I have said already that I agree with the myth's conclusion that the way back to the Garden is closed to us. But I still feel compelled to elaborate on what I do not mean by the Garden. The Garden is not actually a paradise or a golden age. It is not "heaven on earth". If we could go back to it, most wouldn't really want to. Maybe once, when the full horror of days of backbreaking labour (let alone slavery) had dawned upon a large portion of early societies, but not now.

There was death in the Garden. There was a lot of death by childbirth. There was violent death.
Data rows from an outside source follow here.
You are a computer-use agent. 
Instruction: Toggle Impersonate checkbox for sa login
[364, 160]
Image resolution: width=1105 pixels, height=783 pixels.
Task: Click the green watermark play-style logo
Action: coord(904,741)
Even occasional ritualised warfare with one or two casualties a year on average means a very high chance of a given person perishing by violence, and that doesn't include hunting accidents or indeed being the prey of non-human hunters.

There was disease in the Garden, and when disease came it was utterly frightening and beyond control. The best explanations and attempts to control disease involved evil spirits and sorcery, which probably provided more extra unpleasantness than help. As I suggested in The Garden 1, there was quite likely less disease, and perhaps even a perceived lack of violence from the myth maker's point of view, but they did exist, is what I'm saying.

There was a lot of hard work for no luxuries. Modern society has so many things that we should not be so naive as to think we would not sorely miss, and that require complex social organisation, like running water, flushing toilets and a regular supply of milk, not to mention communication and information. Life was great compared to the two million years of wandering fairly randomly in small bands of Homo habilis. The Garden would have been terribly missed by any refugees from it, if they didn't die a spiritual death outright, and perhaps even was remembered with nostalgia by early post-Garden society, but it wasn't that great.

I'm just trying to provide a basic antidote to romantic idealism here. The Garden is important to understand in my view, and contributing to the understanding is the intent of this series of Sermons, but it has gone. Any possibility of utopia is not behind us but before us. After forty centuries in the wilderness, if we can keep the Commandments (another scripture that certainly needs modernisation but should just as certainly not be discarded) and seek only Everything, we can get there, to a new global harmony, and get to eat of the Tree of bloody Knowledge too! (Plausibly even the Tree of Life: immortality may elude humans forever, but that's no longer certain.) Anyway, that's my narrative, more or less.

The decisive reason we can not return to the Garden, even if we ignore our social development, technology and mentality, is because the Garden provided for a very small population compared to today. It may seem tragic, and is in a sense, but to advocate today for everyone to go back to nature and produce their own food is to imply that about six and a half billion people have to um... disappear somehow. It doesn't work out.

Anyway, my final note is that I am thoroughly enjoying researching this subject, as I have many times before, and as I note as a bookseller that many people do. Armies of amateurs, all connected now, study and theorise about the genesis of humanity, each typically with their own iconoclastic mix of some of palaeontology, archaeology, evolutionary biology, evolutionary psychology, animal behaviour (ethology), sociology, anthropology, linguistics, mythology, comparative religion and any number of other disciplines. Millions of us might be over the Bible, and with some good reasons, but our obsessions haven't changed that much.
Everything, bless the community of the readers of Every. Help us find ourselves in you Everything, that our respective pathways into the new year be clear, leading us to fulfilment, joy and the furtherance of your will. So be it.